BEGIN RECORD SET

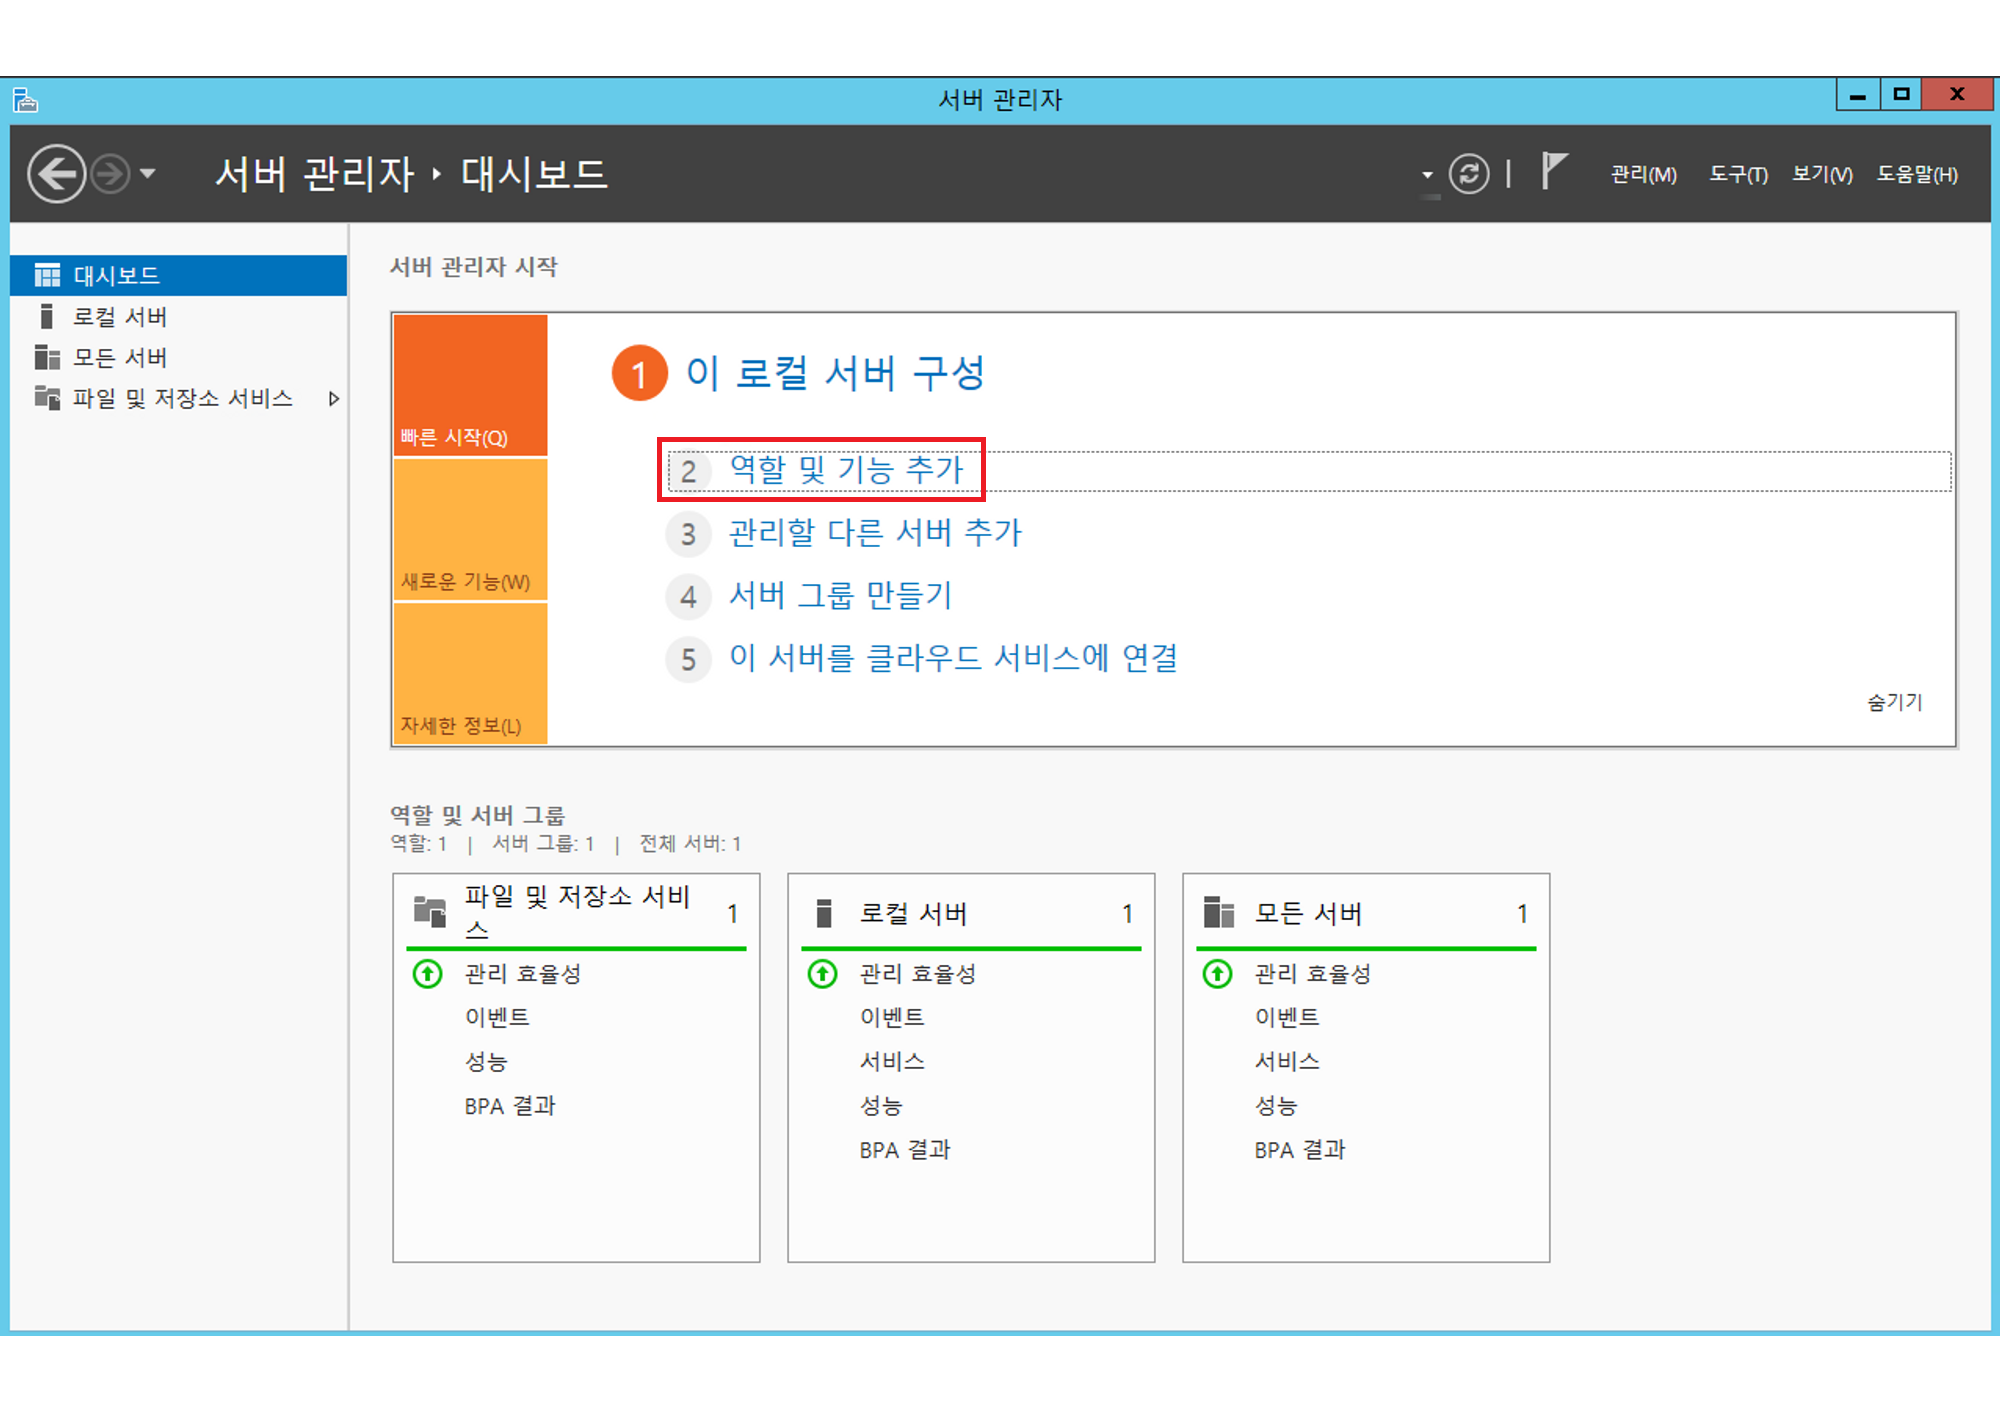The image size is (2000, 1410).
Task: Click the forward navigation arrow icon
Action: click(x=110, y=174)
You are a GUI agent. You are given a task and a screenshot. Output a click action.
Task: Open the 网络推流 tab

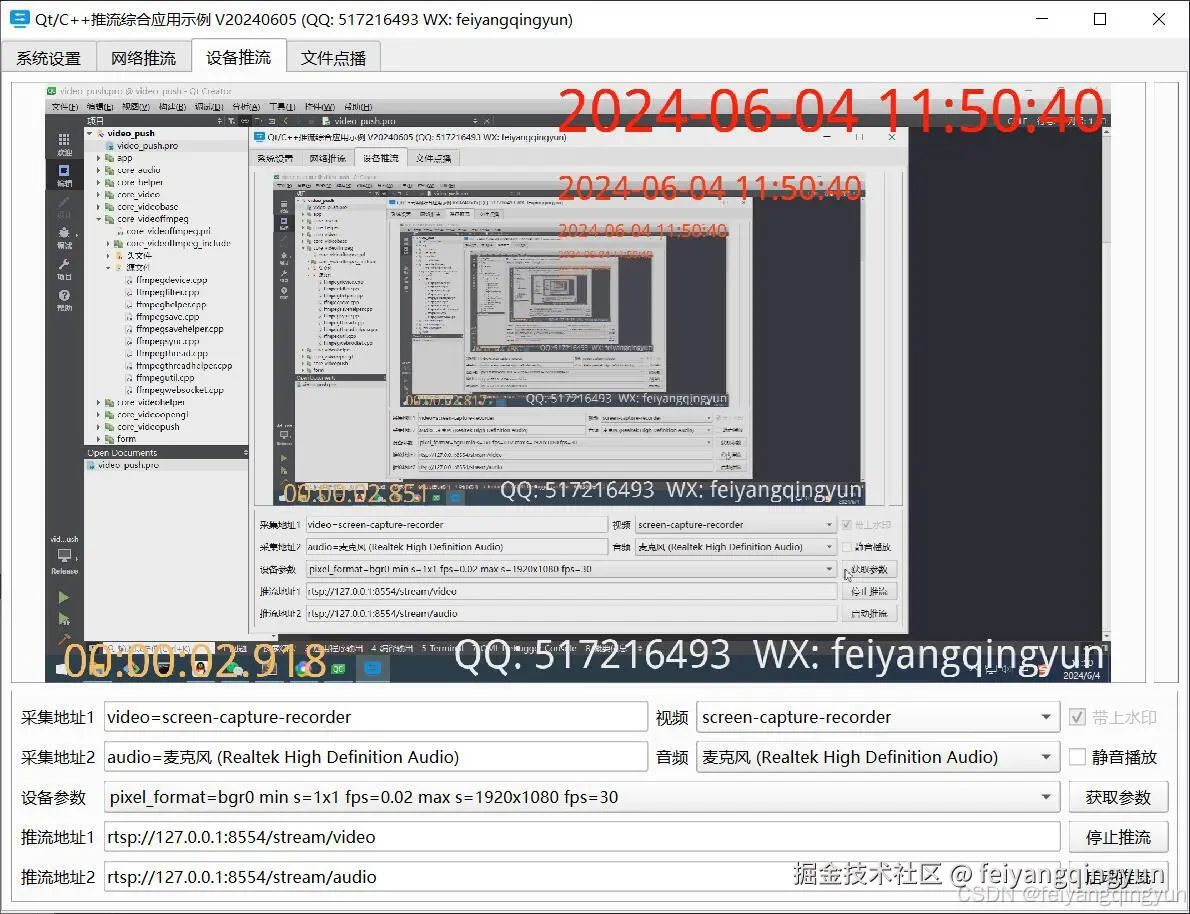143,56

END RECORD SET

▶ **DIRECTION**:
Reproduce every one of the rows above verbatim, omitting the pictures from your answer.

▶ **THE REPLY**:
The image size is (2000, 1410).
Task: Click the forward navigation arrow icon
Action: click(x=110, y=174)
You are a GUI agent. You are given a task and a screenshot. Output a click action.
Task: Open the 网络推流 tab

143,56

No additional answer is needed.